How does the Sustainable Jobs Plan stack up to the CCPA’s benchmark?

In 2021, the CCPA published Roadmap to a Canadian Just Transition Act, which laid out five guiding principles for an ambitious and effective just transition agenda in Canada. Those points serve as a useful benchmark for the Sustainable Jobs Plan.

Recognition of rights

On rights, the Sustainable Jobs Plan checks most of the boxes. Workers’ rights and “decent, well-paying, high-quality jobs” are front and centre. The integration of the International Labour Organization’s definition of a just transition is an important win for the labour movement. Indigenous rights are prominent throughout. The plan should pay greater attention to gender rights, migrant rights and to other marginalized groups who are disproportionately vulnerable to climate impacts and transition challenges.

Participation of affected workers and communities

The Sustainable Jobs Plan is very promising on this front. The new Sustainable Jobs Partnership Council will entrench the social dialogue process that started with the Just Transition Task Force several years ago. Despite their limitations, the regional tables are another avenue for workers and communities to shape their own future. Whether workers and communities are actually listened to through these processes remains to be seen. The greatest risk moving forward is perfunctory consultation that doesn’t address stakeholders’ real issues.

Expansion of the social safety net

We see little in the Sustainable Jobs Plan related to an expansion of the social safety net. Few of the policy supports traditionally associated with a just transition, such as income top-ups, workplace transition plans, job transfers or pension bridging, are specifically included in the plan. Worker retraining is a priority, though mainly as a byproduct of the general emphasis on training. The plan asserts that Canada already has a “strong income-support system, including employment insurance,” such that targeted supports are unnecessary, but that will come as little consolation to workers who are in volatile industries or vulnerable regions.

Creation of new economic opportunities

When it comes to job-creating investments in economic diversification, the Sustainable Jobs Plan reaches, but comes up short. By the government’s own admission, there is a massive investment gap that needs to be filled for Canada to pull off the net-zero transition and create good jobs along the way. As discussed above, the federal government’s preference for incentivizing the private sector rather than regulating the market and/or spending public money puts the entire transition at risk. There is nothing in this plan that resembles our proposed Economic Diversification Crown Corporation or the Just Transition Transfer touted by the Climate Emergency Unit.

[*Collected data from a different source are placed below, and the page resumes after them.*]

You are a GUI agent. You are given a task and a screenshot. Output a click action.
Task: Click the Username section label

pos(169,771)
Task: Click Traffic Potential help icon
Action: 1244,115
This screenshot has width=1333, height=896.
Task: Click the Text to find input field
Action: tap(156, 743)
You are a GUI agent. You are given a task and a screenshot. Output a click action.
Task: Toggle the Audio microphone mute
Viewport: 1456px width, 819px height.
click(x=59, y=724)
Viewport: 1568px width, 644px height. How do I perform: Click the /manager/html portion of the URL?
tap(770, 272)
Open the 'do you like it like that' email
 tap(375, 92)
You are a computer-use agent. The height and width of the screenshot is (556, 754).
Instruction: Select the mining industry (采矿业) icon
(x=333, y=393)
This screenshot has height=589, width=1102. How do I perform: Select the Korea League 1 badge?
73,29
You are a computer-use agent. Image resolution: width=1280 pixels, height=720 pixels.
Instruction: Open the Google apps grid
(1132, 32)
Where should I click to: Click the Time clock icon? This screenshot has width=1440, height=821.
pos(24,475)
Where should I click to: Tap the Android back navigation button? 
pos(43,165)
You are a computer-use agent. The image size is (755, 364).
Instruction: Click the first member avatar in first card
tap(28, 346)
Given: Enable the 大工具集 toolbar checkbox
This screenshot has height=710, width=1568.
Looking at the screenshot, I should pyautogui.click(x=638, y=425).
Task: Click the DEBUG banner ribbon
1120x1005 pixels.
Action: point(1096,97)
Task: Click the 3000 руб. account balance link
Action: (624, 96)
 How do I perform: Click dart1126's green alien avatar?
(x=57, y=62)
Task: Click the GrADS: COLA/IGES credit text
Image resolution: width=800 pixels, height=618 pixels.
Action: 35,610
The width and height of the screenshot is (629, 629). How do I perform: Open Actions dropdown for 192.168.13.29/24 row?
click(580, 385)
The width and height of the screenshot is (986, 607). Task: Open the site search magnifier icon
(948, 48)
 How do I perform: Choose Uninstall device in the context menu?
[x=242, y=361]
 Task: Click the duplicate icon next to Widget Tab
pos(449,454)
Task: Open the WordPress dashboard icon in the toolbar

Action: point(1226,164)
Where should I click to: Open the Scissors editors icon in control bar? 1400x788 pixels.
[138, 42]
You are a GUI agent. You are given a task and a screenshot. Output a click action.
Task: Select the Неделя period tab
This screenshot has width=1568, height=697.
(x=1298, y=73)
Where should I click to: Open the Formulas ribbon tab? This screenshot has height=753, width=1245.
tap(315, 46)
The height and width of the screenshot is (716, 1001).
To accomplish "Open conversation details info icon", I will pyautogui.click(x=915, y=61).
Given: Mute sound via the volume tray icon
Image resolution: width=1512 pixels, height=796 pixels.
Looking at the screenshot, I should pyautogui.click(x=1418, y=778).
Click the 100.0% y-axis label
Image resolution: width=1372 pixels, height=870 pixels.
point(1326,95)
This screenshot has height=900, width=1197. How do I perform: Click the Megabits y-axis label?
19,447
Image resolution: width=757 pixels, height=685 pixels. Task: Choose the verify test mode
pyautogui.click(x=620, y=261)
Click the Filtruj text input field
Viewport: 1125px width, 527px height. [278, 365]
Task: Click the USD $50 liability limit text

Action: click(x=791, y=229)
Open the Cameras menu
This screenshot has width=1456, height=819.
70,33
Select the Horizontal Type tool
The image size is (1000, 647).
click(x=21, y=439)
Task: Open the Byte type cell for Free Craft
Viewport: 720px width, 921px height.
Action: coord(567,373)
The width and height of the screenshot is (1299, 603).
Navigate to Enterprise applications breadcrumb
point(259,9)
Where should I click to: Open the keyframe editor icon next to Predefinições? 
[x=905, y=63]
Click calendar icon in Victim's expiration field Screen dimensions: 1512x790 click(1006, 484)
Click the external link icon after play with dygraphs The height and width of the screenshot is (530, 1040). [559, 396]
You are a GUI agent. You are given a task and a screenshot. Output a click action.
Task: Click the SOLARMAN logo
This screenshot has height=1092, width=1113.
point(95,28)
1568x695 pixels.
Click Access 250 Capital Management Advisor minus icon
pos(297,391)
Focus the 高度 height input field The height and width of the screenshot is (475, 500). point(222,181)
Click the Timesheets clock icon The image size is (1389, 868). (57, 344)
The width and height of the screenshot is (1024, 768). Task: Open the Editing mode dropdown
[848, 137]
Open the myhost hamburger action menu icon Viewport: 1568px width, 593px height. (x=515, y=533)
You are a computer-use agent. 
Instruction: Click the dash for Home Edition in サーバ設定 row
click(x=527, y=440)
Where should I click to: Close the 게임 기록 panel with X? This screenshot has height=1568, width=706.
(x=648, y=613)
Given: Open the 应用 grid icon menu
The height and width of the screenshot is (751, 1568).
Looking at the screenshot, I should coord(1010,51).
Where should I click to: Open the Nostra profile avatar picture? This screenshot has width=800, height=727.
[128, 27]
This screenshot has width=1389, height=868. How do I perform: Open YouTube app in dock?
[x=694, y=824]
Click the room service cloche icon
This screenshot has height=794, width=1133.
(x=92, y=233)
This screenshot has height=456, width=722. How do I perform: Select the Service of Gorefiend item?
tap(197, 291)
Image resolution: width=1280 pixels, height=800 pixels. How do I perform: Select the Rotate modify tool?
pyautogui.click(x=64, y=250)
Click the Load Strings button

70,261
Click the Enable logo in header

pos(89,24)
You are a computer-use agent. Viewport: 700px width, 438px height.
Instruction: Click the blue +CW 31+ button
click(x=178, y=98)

Inclusive workforce development

The Sustainable Jobs Plan gets the broad strokes right here. The plan correctly identifies that national job shortages are a bigger long-term challenge than regional job losses in this transition and, consequently, that every part of the country is in need of workforce development. The plan also recognizes that we must do a better job of integrating historically marginalized and equity-seeking groups into the clean economy—not only because it is the right thing to do, but also because we will need to draw from a bigger pool of potential workers to meet the coming labour demands. The plan’s commitment to a “proactively inclusive approach” is exactly what the CCPA has called for. In fact, the Sustainable Jobs Plan cites CCPA research on this issue. But the plan offers few details about how this will be achieved. It is imperative that the lower-carbon economy of the future be more equitable than the economy of today. That will take a more concerted policy effort.

In sum, the Sustainable Jobs Plan is a solid framework for advancing a workforce development agenda in the context of Canada’s burgeoning green economy. The plan creates the right kinds of institutions and identifies the right priorities for future policies. The biggest sticking points are (1) the weak commitment to transformative climate action and (2) the lack of public money to fund the transition at scale. These are no small criticisms.